My question arise from the "discrepancy" between the results of the following code:

Position[{0, 1/2}, x_ /; x != 0]
Position[{0, 1/Sqrt[2]}, x_ /; x != 0]

{{2}}

{{2, 1}, {2, 2}, {2}}

While I can recover the result by slightly modifying the code:

Position[{0, 1/Sqrt[2]}, x_ /; x != 0,1]

{{2}}

it's still not completely clear what's happening, and if it's supposed to be like that.

Let's see the difference between the two cases:

FullForm@{0, 1/2}
FullForm@{0, 1/Sqrt[2]}

List[0,Rational[1,2]]

List[0,Power[2,Rational[-1,2]]]

At a first sight, there isn't anything weird happening, but they behave differently. By looking at the second element of the list, I get this:

(1/2)[[1]]
(1/Sqrt[2])[[1]]
(1/Sqrt[2])[[2]]

"Part specification (1/2)[[1]] is longer than depth of object."

2

-1/2

In principle, if I have a function I can access it's arguments by indexing:

fun[ind1, ind2][[1]]
fun[ind1, ind2][[2]]

ind1

ind2

Why I can't access the elements of the first function (Rational[1,2]) but I can access the elements of the second one (Power[2,Rational[-1,2]])?

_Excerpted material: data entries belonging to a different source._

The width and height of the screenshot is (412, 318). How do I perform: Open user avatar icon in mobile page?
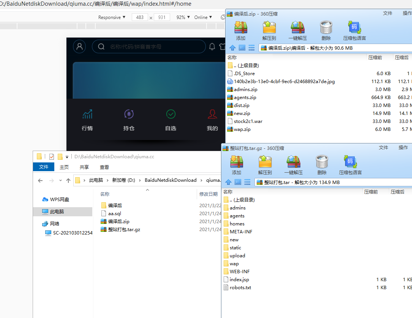[x=79, y=47]
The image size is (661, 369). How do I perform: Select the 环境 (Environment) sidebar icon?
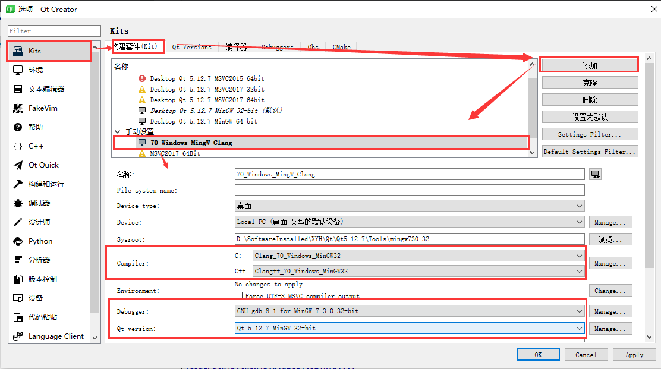pos(18,70)
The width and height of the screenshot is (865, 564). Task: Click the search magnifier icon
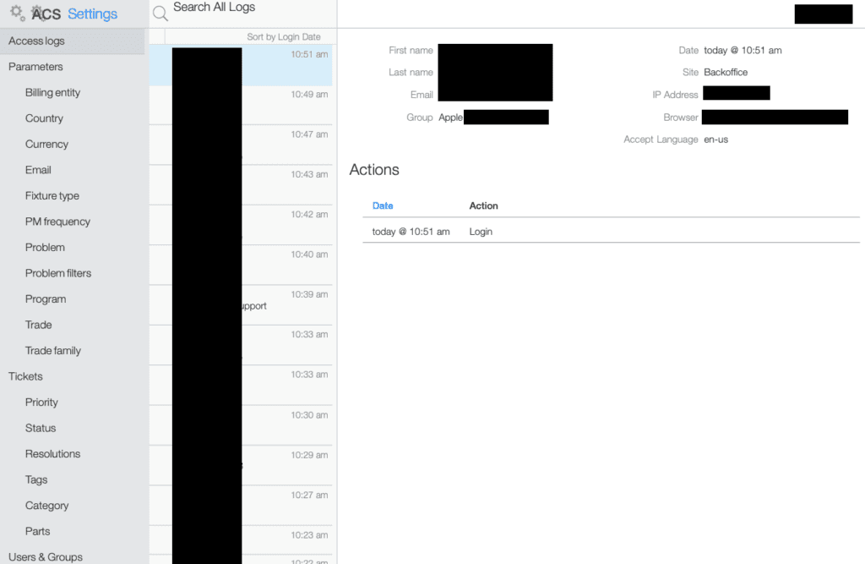[160, 14]
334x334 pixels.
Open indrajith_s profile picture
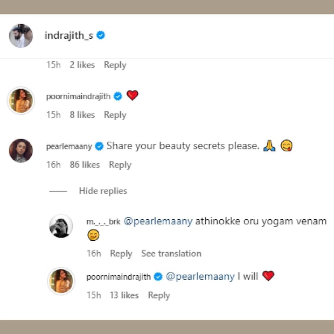(21, 36)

I've been trying to look at the attributes of the two functions:

Attributes[Rational]
Attributes[Power]

{Protected}

{Listable, NumericFunction, OneIdentity, Protected}

But I'm not sure that the answer lies in here...

To sum up my questions:

  1. Is Position supposed to work as I showed in the first piece of code?
  2. Why I can index the arguments of Power, but not of Rational?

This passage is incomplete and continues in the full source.